Приближался тогда небывалый и неожиданный для всего мира и для нас самих
процесс в стране, который назовут впоследствии "перестройкой". Затрещали
скрепы и подпорки "русского коммунизма" - взошла к вершине власти странная и
загадочная фигура Горбачева.
Деревня
Впервые о Михаиле Горбачеве я задумался глубокой осенью восемьдесят
какого-то года, уже во второй половине десятилетия - и вот при каких
обстоятельствах. Я к тому времени уже давно освоил жизнь в русской деревне -
осенью 1976 года купил избушку в Мещерском краю, темную заколоченную
развалюху, и с годами постепенно довел ее до ума.

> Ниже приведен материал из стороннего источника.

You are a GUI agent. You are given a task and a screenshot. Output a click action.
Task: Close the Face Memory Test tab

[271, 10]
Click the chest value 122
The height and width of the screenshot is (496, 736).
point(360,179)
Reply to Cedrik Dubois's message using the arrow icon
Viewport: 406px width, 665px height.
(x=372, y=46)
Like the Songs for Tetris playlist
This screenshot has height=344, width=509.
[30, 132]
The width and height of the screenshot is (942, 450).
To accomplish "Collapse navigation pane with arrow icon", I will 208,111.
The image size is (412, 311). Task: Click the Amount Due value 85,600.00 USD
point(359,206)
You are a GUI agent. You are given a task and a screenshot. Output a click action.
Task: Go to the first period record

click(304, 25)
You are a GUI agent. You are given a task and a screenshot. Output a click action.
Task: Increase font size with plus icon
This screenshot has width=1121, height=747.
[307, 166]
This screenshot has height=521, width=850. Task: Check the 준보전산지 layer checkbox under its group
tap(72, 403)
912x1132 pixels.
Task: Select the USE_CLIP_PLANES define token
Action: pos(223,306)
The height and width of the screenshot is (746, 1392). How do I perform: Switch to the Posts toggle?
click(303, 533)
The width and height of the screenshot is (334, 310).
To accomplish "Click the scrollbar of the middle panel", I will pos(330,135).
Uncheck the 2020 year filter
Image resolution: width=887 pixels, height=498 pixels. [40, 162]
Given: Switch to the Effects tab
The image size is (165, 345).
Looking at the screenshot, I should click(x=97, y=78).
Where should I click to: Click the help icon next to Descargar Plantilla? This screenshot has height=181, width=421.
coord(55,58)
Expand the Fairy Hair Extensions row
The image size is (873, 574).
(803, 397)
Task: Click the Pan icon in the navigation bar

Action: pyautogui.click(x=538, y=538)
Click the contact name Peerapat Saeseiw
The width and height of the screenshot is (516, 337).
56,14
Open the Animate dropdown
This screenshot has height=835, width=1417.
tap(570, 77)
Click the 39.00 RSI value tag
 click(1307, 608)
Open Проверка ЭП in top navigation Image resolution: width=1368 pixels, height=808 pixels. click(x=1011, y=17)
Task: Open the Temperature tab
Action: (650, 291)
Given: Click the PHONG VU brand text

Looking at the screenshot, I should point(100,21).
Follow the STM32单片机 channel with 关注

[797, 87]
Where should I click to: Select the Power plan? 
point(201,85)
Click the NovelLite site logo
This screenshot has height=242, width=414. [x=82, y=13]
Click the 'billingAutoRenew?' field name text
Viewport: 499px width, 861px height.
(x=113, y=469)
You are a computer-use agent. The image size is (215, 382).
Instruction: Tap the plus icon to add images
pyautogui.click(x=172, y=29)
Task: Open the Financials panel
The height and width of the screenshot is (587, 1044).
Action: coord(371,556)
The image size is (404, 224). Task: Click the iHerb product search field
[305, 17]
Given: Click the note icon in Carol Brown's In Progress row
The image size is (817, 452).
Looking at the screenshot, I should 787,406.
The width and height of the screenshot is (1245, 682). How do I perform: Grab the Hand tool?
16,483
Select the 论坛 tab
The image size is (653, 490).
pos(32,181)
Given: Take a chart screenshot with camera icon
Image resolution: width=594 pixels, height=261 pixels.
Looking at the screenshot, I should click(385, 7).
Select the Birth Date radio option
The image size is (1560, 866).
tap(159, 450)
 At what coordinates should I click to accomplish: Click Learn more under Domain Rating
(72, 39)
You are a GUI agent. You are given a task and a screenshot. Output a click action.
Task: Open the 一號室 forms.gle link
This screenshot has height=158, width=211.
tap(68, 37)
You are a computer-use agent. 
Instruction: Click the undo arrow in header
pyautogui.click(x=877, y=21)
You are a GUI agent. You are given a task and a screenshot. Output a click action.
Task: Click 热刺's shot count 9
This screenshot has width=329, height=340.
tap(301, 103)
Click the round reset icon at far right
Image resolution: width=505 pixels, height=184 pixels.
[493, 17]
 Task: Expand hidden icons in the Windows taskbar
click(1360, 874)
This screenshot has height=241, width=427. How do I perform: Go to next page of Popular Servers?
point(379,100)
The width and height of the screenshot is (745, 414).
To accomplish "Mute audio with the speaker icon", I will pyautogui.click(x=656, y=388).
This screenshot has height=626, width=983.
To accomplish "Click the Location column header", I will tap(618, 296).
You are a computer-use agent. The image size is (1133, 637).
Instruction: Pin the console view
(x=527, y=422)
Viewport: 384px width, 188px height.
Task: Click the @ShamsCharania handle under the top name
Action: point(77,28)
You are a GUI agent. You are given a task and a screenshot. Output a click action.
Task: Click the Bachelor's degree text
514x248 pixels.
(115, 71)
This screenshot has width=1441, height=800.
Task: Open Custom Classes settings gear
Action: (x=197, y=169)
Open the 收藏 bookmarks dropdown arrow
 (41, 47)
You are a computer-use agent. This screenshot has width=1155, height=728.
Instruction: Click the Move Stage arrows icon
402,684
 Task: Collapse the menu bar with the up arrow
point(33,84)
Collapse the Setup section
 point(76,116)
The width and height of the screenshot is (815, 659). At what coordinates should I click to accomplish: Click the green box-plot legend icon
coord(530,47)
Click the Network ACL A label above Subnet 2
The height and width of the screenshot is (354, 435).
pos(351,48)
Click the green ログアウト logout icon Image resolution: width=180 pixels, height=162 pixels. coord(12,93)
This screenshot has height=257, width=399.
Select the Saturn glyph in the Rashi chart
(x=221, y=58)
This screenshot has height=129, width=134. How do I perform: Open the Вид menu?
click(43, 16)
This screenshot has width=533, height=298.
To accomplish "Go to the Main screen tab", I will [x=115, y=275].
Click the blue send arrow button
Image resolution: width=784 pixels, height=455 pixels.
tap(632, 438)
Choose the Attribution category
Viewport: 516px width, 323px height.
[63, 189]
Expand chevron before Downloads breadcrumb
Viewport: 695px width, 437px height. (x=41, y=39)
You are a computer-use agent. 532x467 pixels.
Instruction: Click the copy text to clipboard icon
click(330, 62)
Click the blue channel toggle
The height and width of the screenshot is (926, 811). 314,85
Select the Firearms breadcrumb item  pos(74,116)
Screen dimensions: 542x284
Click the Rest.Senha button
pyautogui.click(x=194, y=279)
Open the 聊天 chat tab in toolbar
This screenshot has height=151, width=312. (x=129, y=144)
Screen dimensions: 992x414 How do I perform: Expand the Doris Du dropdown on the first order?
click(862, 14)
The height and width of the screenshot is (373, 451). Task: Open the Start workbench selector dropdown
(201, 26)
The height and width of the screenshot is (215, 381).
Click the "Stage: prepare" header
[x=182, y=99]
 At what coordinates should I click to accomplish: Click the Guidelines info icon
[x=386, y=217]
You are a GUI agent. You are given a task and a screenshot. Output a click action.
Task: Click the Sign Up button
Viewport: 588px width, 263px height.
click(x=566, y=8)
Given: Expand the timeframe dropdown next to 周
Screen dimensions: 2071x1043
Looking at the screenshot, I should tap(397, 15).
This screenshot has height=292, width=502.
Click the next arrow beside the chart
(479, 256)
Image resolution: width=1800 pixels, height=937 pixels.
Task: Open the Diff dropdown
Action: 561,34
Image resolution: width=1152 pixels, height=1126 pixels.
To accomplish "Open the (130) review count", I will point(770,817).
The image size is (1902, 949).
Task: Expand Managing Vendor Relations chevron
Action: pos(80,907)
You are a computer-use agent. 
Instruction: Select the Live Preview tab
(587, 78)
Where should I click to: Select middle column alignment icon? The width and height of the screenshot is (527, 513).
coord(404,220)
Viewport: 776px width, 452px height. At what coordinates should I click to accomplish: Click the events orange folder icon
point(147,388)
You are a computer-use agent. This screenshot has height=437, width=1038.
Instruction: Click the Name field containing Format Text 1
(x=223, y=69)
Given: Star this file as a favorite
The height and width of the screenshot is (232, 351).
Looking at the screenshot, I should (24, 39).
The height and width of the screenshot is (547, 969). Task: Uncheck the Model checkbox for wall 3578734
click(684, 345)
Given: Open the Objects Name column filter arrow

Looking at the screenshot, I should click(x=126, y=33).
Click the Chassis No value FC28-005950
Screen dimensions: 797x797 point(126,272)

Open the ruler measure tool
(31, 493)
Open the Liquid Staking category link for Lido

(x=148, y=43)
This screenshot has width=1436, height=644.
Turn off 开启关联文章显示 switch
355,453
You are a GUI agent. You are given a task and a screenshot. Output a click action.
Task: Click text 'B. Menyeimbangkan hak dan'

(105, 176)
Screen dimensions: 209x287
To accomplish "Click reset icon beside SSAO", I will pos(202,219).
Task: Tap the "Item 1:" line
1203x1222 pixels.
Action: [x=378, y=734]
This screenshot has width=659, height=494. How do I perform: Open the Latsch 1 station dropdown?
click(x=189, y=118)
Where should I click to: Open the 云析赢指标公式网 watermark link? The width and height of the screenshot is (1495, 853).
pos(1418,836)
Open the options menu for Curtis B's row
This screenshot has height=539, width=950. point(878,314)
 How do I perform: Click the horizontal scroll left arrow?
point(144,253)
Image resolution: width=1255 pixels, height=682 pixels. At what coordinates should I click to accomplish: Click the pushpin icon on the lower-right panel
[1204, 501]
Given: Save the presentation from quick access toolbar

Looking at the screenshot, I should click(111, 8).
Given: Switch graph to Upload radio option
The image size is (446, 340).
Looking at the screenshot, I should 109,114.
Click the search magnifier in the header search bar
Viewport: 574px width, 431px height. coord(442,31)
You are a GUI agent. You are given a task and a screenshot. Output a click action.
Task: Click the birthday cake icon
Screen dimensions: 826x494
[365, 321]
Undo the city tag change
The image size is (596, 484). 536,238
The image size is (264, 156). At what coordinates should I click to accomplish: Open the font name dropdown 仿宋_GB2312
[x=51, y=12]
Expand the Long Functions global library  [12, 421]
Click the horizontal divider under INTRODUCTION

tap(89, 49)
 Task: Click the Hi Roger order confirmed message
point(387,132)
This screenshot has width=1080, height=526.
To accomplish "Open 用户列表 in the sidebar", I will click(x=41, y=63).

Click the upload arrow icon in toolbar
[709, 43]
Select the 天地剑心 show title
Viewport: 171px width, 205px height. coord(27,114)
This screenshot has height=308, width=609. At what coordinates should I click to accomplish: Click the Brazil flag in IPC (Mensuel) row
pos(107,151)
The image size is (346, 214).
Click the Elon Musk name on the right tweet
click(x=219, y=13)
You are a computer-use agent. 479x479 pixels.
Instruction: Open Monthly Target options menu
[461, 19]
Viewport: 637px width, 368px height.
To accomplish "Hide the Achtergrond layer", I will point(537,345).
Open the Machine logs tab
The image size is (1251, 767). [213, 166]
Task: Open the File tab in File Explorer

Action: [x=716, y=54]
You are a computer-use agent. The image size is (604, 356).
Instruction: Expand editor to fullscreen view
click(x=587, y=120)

Все свои книги, кроме первой - "Голубой остров",- я написал там, в маленькой
деревушке Немятово. Как сейчас понимаю, это было самое благополучное и
счастливое время моей творческой жизни. Я со своим корейским семейством
впервые появился в тех лесных рязанских краях представителем чужедальнего
племени, какого еще не видывали местные люди. Когда я однажды зашел в
магазин, ко мне подошла маленькая сухонькая старушка, делегированная толпою
других старушек, и спросила: "Парень, а парень, ты яврей, что ли?" Я
отвечал, что я кореец,- о таковых старушка, очевидно, ничего не слыхала, это
было видно по ее глазам, светлым, выцветшим, с детским, безмятежным
выражением...
Однако глубокой осенью во время своей очередной добровольной отсидки в
деревне я зашел по какому-то делу к старухе Матрене. Это была довольно
крупная, равномерно округлая и морщинистая, словно моржиха, деревенская
бабка, обычно молчаливая и угрюмая, но иногда и шумная, оравшая зычным
трубным голосом. В этот вечер, еще ранний по времени, но уже совершенно
темный - ночь наступала где-то часов в пять - Матрена сидела одна за
маленьким кухонным столиком у окошка, завешенного белой занавеской.